Refolding of the carboxyl-terminal quarter fragments of type III collagen without prolyl 4-hydroxylation and full-length type III collagen. Kinetics of the refolding of the carboxyl-terminal quarter fragment of type III collagen without prolyl 4-hydroxylation (final concentration 2.0 μm) and full-length type III collagen (final concentration 0.2 μm) in the presence of the rER-resident PPIases monitored by CD at 220 nm is shown. The protein concentrations used were 3.0 μm and 2.0 μm for FKBP13, 6.0 μm and 2.0 μm for the FKBP domain of FKBP19, FKBP22, and FKBP23, 3.0 μm and 1.0 μm for FKBP65, and 0.5 μm and 1.0 μm for CypB for the carboxyl-terminal quarter fragment of type III collagen without prolyl 4-hydroxylation and full-length type III collagen, respectively. All curves are averaged by a minimum of three measurements. A–B and C–D indicate the refolding of the carboxyl-terminal quarter fragments of type III collagen without prolyl 4-hydroxylation and the refolding of full-length type III collagen, respectively. The absence of PPIases is shown as black in A–D. The presence of PPIases is annotated in individual figures using red, blue, and green. The FKBP domain of FKBP19 is indicated as FKBP19 in the figures.

Figure 5.

Catalytic efficiency for the prolyl isomerization using pNa peptide substrates.
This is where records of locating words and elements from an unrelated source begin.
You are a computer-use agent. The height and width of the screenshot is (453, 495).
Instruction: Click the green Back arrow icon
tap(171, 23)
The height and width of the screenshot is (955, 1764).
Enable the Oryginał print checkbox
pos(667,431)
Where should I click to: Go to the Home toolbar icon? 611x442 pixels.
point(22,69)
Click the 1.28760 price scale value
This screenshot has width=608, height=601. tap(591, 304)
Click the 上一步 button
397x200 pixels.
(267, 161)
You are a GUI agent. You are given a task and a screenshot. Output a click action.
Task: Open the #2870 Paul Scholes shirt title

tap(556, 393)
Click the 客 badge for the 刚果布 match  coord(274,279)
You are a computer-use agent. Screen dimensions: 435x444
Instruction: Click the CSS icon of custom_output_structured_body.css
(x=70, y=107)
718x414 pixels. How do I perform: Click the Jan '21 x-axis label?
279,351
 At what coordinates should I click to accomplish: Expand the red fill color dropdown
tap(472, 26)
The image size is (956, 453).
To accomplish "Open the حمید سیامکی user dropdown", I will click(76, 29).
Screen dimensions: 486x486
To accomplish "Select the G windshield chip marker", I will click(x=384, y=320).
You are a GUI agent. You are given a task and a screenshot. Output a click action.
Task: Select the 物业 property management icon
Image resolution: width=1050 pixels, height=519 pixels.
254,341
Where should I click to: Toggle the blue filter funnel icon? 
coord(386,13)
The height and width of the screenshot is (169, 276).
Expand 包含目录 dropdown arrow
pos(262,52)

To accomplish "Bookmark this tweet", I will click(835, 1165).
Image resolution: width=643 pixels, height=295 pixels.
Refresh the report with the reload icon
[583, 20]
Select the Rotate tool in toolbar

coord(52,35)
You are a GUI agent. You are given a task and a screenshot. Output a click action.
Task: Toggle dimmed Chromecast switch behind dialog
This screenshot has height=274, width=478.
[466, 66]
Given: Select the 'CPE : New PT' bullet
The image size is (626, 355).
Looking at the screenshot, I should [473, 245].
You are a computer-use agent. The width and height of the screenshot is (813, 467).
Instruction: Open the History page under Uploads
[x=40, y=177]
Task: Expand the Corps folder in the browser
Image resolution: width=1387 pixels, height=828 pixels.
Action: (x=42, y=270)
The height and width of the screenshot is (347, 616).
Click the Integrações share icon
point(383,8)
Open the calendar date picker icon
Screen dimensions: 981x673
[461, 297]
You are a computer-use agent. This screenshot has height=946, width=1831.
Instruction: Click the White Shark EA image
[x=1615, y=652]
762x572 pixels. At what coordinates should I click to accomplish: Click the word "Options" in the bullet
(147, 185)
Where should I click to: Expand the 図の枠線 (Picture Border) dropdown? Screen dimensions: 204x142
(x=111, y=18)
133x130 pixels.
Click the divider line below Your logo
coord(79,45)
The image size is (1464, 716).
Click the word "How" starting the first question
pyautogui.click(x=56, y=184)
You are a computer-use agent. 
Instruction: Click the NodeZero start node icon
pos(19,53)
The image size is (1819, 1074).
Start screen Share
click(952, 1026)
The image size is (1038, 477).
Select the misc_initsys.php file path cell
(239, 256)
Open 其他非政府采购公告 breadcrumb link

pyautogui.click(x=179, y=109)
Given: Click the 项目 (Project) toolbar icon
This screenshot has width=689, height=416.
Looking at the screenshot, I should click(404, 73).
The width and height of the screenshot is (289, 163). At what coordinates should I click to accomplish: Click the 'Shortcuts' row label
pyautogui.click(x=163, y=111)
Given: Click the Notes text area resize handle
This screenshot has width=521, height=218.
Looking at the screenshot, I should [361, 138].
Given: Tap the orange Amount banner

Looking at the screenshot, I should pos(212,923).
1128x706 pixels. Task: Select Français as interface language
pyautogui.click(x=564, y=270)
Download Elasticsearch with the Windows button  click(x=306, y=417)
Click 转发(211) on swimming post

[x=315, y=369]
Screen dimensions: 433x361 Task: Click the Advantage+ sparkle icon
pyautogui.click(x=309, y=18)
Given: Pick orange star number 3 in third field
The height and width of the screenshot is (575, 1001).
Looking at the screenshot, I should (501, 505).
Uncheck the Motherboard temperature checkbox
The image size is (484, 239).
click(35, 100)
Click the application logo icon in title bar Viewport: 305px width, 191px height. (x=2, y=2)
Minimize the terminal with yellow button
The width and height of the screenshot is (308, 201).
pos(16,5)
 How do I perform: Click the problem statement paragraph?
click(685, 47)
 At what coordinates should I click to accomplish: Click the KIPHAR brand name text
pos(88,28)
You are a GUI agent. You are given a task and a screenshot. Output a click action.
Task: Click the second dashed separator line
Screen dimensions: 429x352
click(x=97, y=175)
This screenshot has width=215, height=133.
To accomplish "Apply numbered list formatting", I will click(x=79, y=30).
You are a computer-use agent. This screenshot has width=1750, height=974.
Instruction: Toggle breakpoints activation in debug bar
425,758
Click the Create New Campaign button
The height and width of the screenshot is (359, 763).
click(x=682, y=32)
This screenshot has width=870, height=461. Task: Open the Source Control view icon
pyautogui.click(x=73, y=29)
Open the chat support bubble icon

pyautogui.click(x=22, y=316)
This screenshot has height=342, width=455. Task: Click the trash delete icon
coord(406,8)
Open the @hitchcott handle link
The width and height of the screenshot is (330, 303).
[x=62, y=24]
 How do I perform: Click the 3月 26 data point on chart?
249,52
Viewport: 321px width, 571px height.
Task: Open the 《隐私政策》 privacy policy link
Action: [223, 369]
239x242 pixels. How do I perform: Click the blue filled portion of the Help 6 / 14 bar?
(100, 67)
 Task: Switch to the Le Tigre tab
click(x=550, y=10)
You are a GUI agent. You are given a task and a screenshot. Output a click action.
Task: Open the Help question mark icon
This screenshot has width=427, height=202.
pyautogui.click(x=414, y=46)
The catalytic efficiency (k_cat/K_m) for the isomerization reaction was determined by kinetic measurements using the Suc-Ala-XY-Phe-pNa peptide substrates, where XY indicates the combination of two amino acids labeled in graphs. The enzymatic activity of prolyl isomerization of seven peptide substrates for six PPIases, including the mean ± S.D. as a magenta line derived from Table 3, is indicated. The p value is annotated as follows (*, p < 0.05; **, p < 0.005; ***, p < 0.0005. NS, not significant). The FKBP domain of FKBP19 is indicated as FKBP19.